▶ Records shown:

★ ★ ★ ★ ★ ★ ★

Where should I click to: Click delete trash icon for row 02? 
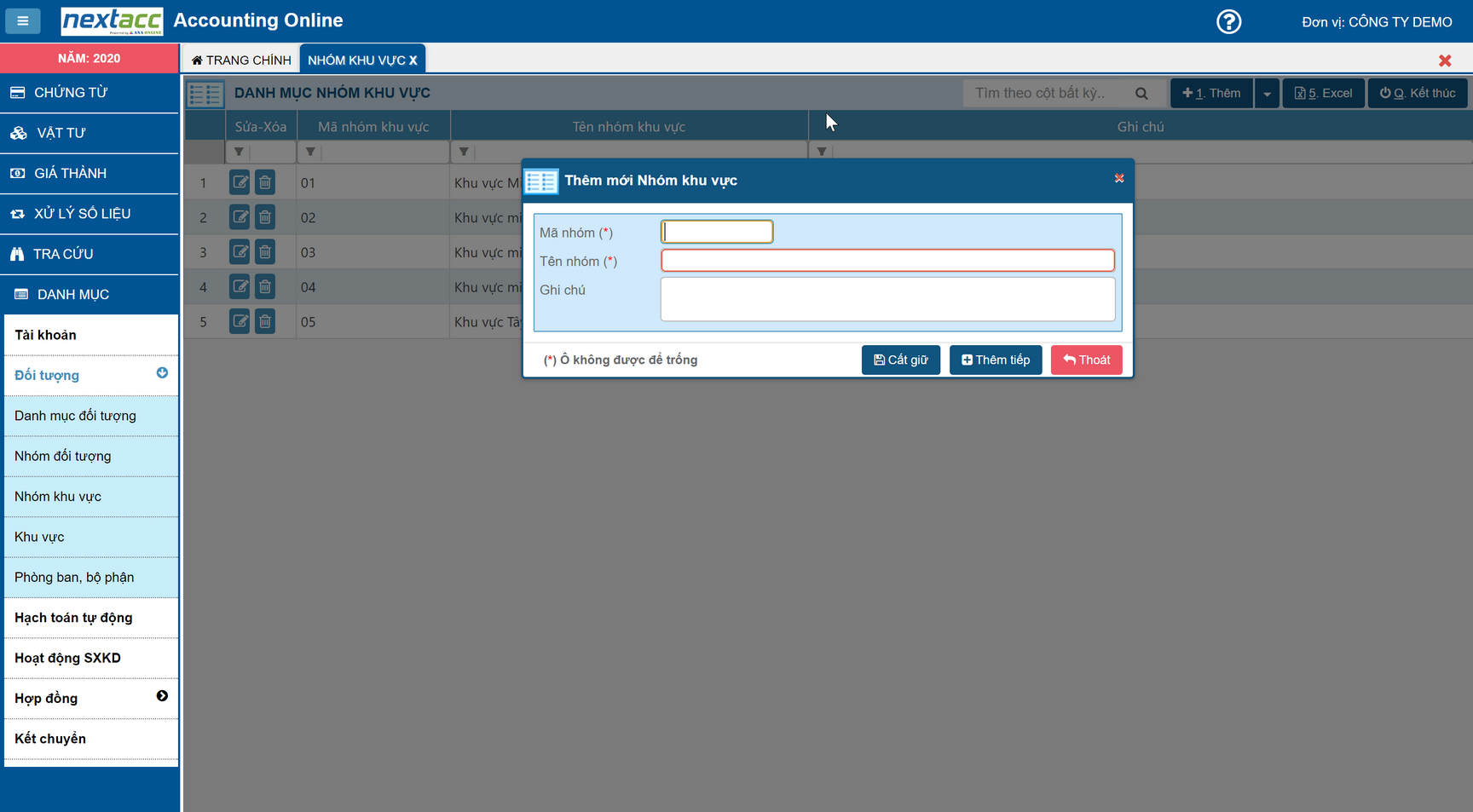pyautogui.click(x=265, y=217)
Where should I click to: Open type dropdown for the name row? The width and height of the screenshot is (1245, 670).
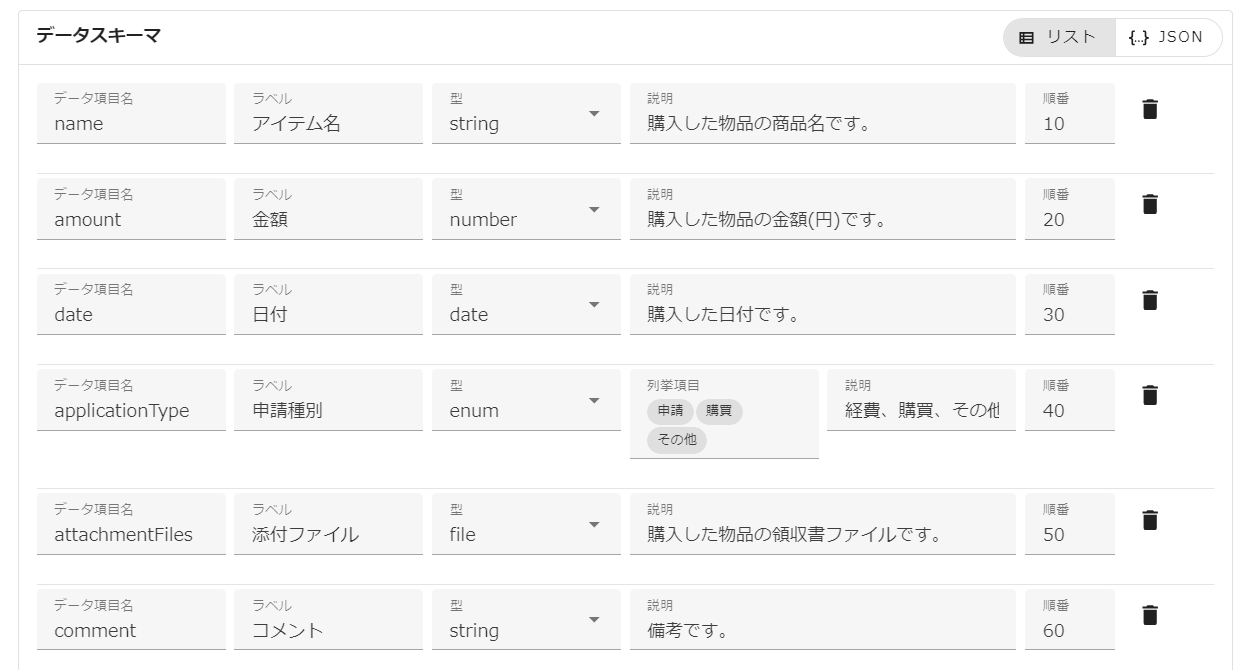(x=526, y=114)
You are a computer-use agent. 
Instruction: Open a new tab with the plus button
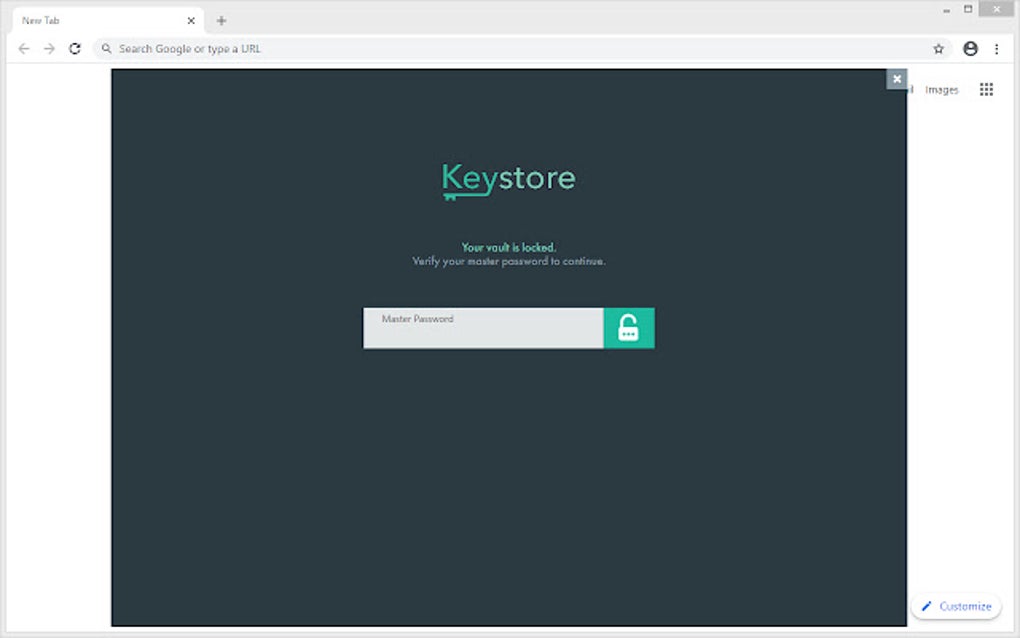pos(221,19)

★ ★ ★ ★ ★ ★ ★

▶ The exercise: Please convert all of the items above into a two-column CSV with the headers "text" and "answer", one row per item. Put each item's text and its answer in its own quoted field, replace line breaks with spaces, and leave the pictures out.

▶ Correct output:
text,answer
"Where should I click to: Click delete trash icon for row 02?","pyautogui.click(x=265, y=217)"
"Where should I click to: Open type dropdown for the name row? The width and height of the screenshot is (1245, 670).","(x=526, y=114)"
"You are a computer-use agent. Instruction: Open a new tab with the plus button","pos(221,19)"